Covenantal Baptism (baptism is a Sign and Seal of the New Covenant) is the common doctrine of Reformed & Presbyterian churches. Just as God set up the covenant of circumcision with Abraham to be a sign and seal of God’s people during the Old Testament age, so Go has set up the covenant of baptism with the church to be a sign and seal of God’s people during the church age. (Col. 2:11-12) This gives way to the proliferation of infant baptism, not as salvific act, but as a sign of being in a Christian home and a seal of eventual saving faith.
Salvation Occasion Baptism (baptism as the culminating act of salvation) is the common doctrine of Church of Christ and Christian churches. According to John D. Castelein, professor of contemporary Christian theology at Lincoln Christian College, “In (baptism), God enters into a covenantal relationship with an individual, and, in turn, that individual knowingly and willingly accepts God’s offer of restored fellowship.” Baptism is not merely a symbol of your faith but is the act of faith that saves the soul. Salvation is baptism and baptism is salvation. This is why when asking many Christians if they have ever been saved, they will reply with, “Oh yes, I was baptized on…” There is no distinction between salvation (receiving Christ as Savior) and baptism for they have been taught that they are one in the same. Therefore, in many of these churches people are asked to come forward to be baptized and very little emphasis is given on repentance and receiving Christ by faith through prayer for repentance and receiving Christ is baptism.
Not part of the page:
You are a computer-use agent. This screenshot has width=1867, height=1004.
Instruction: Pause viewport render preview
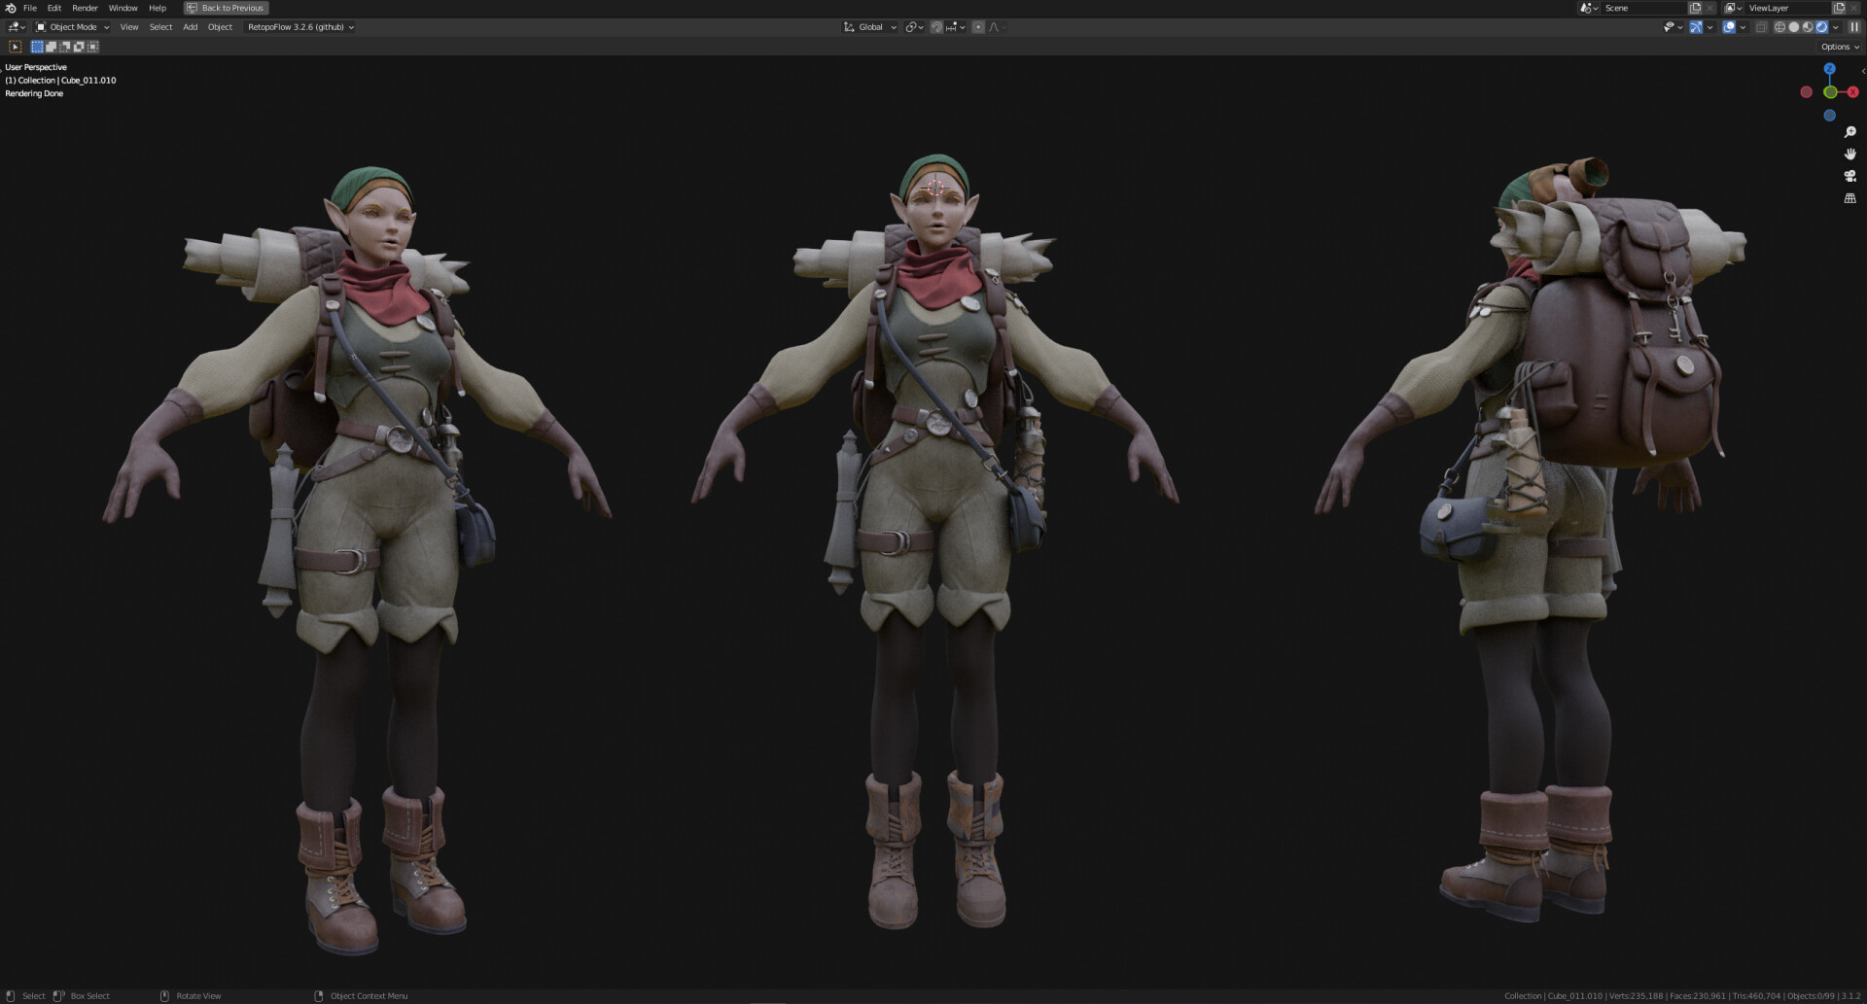[1853, 27]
Believer’s Baptism (baptism is an outward symbol of personal faith in Christ) is the common doctrine of Baptist churches. Baptism is neither sacramental nor covenantal but purely symbolic. Baptism is done out of obedience to Christ (Matt. 28-19-20), identification with Christ (Rom. 6:4) and symbolic of our repentance and faith in Christ (Matt. 3:2, 6). It is believed that baptism is only offered to those who have personally come to Christ by faith, repented of unbelief and received Christ as seen in the pattern of Pentecost (Acts 2:37-41). Therefore, someone must be first saved and then baptized as a symbol of that salvation. Baptism must be by immersion only keeping with the symbolism of Christ’s death, burial and resurrection as well as the examples given in the New Testament seem to indicate immersion. (Acts 8:38-39; Matt. 3:16) Obviously, I would side with those who teach Believer’s Baptism.
 Millard J. Erickson, Christian Theology (Grand Rapids: Baker Academics, 1998), 1100.
 John H. Armstrong, Understanding Four Views on Baptism (Grand Rapids: Zondervan, 2007), 91.
 Millard J. Erickson, Christian Theology (Grand Rapids: Baker Academics, 1998), 1103-4.
 John H. Armstrong, Understanding Four Views on Baptism (Grand Rapids: Zondervan, 2007), 130.